Will you reproduce all of the material below verbatim, line for line?

================================

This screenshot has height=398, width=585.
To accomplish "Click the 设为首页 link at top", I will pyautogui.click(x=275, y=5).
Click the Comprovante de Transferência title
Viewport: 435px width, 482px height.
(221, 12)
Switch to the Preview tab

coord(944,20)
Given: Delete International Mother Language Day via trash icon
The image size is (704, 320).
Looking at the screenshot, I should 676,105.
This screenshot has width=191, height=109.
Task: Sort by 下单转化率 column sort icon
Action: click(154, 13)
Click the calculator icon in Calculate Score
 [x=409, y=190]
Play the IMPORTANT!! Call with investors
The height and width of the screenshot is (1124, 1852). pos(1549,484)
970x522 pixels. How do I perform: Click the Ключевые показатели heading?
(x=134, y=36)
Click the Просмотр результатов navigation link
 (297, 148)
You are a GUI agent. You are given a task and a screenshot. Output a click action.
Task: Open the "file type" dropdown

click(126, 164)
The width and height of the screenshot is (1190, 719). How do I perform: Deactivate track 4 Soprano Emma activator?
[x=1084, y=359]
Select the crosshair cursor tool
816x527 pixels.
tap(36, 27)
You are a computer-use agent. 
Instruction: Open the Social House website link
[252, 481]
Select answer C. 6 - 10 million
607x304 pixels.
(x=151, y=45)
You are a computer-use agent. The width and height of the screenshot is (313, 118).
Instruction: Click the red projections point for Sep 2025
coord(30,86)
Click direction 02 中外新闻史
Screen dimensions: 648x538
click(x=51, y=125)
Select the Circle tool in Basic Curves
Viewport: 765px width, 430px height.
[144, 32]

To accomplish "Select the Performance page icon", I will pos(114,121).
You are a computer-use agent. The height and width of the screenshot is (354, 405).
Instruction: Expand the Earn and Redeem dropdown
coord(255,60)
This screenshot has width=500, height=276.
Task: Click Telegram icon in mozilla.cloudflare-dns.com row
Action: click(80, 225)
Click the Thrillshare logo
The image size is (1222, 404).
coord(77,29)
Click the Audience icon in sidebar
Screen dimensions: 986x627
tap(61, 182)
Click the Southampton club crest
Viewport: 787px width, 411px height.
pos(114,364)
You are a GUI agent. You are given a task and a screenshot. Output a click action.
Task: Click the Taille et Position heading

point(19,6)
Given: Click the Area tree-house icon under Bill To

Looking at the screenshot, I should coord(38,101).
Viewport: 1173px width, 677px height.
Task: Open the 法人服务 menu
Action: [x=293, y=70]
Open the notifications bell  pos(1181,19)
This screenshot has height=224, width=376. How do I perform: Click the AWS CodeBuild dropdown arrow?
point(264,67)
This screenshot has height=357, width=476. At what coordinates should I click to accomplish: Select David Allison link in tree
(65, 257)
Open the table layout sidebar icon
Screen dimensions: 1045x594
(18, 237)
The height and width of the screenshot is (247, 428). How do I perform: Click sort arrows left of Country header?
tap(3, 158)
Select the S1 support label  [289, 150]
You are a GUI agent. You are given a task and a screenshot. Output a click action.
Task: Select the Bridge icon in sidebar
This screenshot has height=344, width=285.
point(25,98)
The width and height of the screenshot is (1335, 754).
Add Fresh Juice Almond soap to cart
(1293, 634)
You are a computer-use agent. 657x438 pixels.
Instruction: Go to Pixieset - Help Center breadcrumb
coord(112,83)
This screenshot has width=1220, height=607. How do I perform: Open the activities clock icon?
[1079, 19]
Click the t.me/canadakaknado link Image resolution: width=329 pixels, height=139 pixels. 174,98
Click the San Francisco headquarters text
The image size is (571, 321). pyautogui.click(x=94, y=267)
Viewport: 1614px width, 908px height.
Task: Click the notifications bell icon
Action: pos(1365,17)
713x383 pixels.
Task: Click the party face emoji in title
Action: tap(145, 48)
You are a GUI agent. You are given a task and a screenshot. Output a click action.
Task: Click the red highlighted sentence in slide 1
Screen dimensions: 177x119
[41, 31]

================================

EXERCISE OUTPUT:
This screenshot has height=398, width=585.
To accomplish "Click the 设为首页 link at top", I will pyautogui.click(x=275, y=5).
Click the Comprovante de Transferência title
Viewport: 435px width, 482px height.
(221, 12)
Switch to the Preview tab

coord(944,20)
Given: Delete International Mother Language Day via trash icon
The image size is (704, 320).
Looking at the screenshot, I should 676,105.
This screenshot has width=191, height=109.
Task: Sort by 下单转化率 column sort icon
Action: click(154, 13)
Click the calculator icon in Calculate Score
 [x=409, y=190]
Play the IMPORTANT!! Call with investors
The height and width of the screenshot is (1124, 1852). pos(1549,484)
970x522 pixels. How do I perform: Click the Ключевые показатели heading?
(x=134, y=36)
Click the Просмотр результатов navigation link
 (297, 148)
You are a GUI agent. You are given a task and a screenshot. Output a click action.
Task: Open the "file type" dropdown

click(126, 164)
The width and height of the screenshot is (1190, 719). How do I perform: Deactivate track 4 Soprano Emma activator?
[x=1084, y=359]
Select the crosshair cursor tool
816x527 pixels.
tap(36, 27)
You are a computer-use agent. 
Instruction: Open the Social House website link
[252, 481]
Select answer C. 6 - 10 million
607x304 pixels.
(x=151, y=45)
You are a computer-use agent. The width and height of the screenshot is (313, 118).
Instruction: Click the red projections point for Sep 2025
coord(30,86)
Click direction 02 中外新闻史
Screen dimensions: 648x538
click(x=51, y=125)
Select the Circle tool in Basic Curves
Viewport: 765px width, 430px height.
[144, 32]

To accomplish "Select the Performance page icon", I will pos(114,121).
You are a computer-use agent. The height and width of the screenshot is (354, 405).
Instruction: Expand the Earn and Redeem dropdown
coord(255,60)
This screenshot has width=500, height=276.
Task: Click Telegram icon in mozilla.cloudflare-dns.com row
Action: click(80, 225)
Click the Thrillshare logo
The image size is (1222, 404).
coord(77,29)
Click the Audience icon in sidebar
Screen dimensions: 986x627
tap(61, 182)
Click the Southampton club crest
Viewport: 787px width, 411px height.
pos(114,364)
You are a GUI agent. You are given a task and a screenshot. Output a click action.
Task: Click the Taille et Position heading

point(19,6)
Given: Click the Area tree-house icon under Bill To

Looking at the screenshot, I should coord(38,101).
Viewport: 1173px width, 677px height.
Task: Open the 法人服务 menu
Action: [x=293, y=70]
Open the notifications bell  pos(1181,19)
This screenshot has height=224, width=376. How do I perform: Click the AWS CodeBuild dropdown arrow?
point(264,67)
This screenshot has height=357, width=476. At what coordinates should I click to accomplish: Select David Allison link in tree
(65, 257)
Open the table layout sidebar icon
Screen dimensions: 1045x594
(18, 237)
The height and width of the screenshot is (247, 428). How do I perform: Click sort arrows left of Country header?
tap(3, 158)
Select the S1 support label  [289, 150]
You are a GUI agent. You are given a task and a screenshot. Output a click action.
Task: Select the Bridge icon in sidebar
This screenshot has height=344, width=285.
point(25,98)
The width and height of the screenshot is (1335, 754).
Add Fresh Juice Almond soap to cart
(1293, 634)
You are a computer-use agent. 657x438 pixels.
Instruction: Go to Pixieset - Help Center breadcrumb
coord(112,83)
This screenshot has width=1220, height=607. How do I perform: Open the activities clock icon?
[1079, 19]
Click the t.me/canadakaknado link Image resolution: width=329 pixels, height=139 pixels. 174,98
Click the San Francisco headquarters text
The image size is (571, 321). pyautogui.click(x=94, y=267)
Viewport: 1614px width, 908px height.
Task: Click the notifications bell icon
Action: pos(1365,17)
713x383 pixels.
Task: Click the party face emoji in title
Action: tap(145, 48)
You are a GUI agent. You are given a task and a screenshot. Output a click action.
Task: Click the red highlighted sentence in slide 1
Screen dimensions: 177x119
[41, 31]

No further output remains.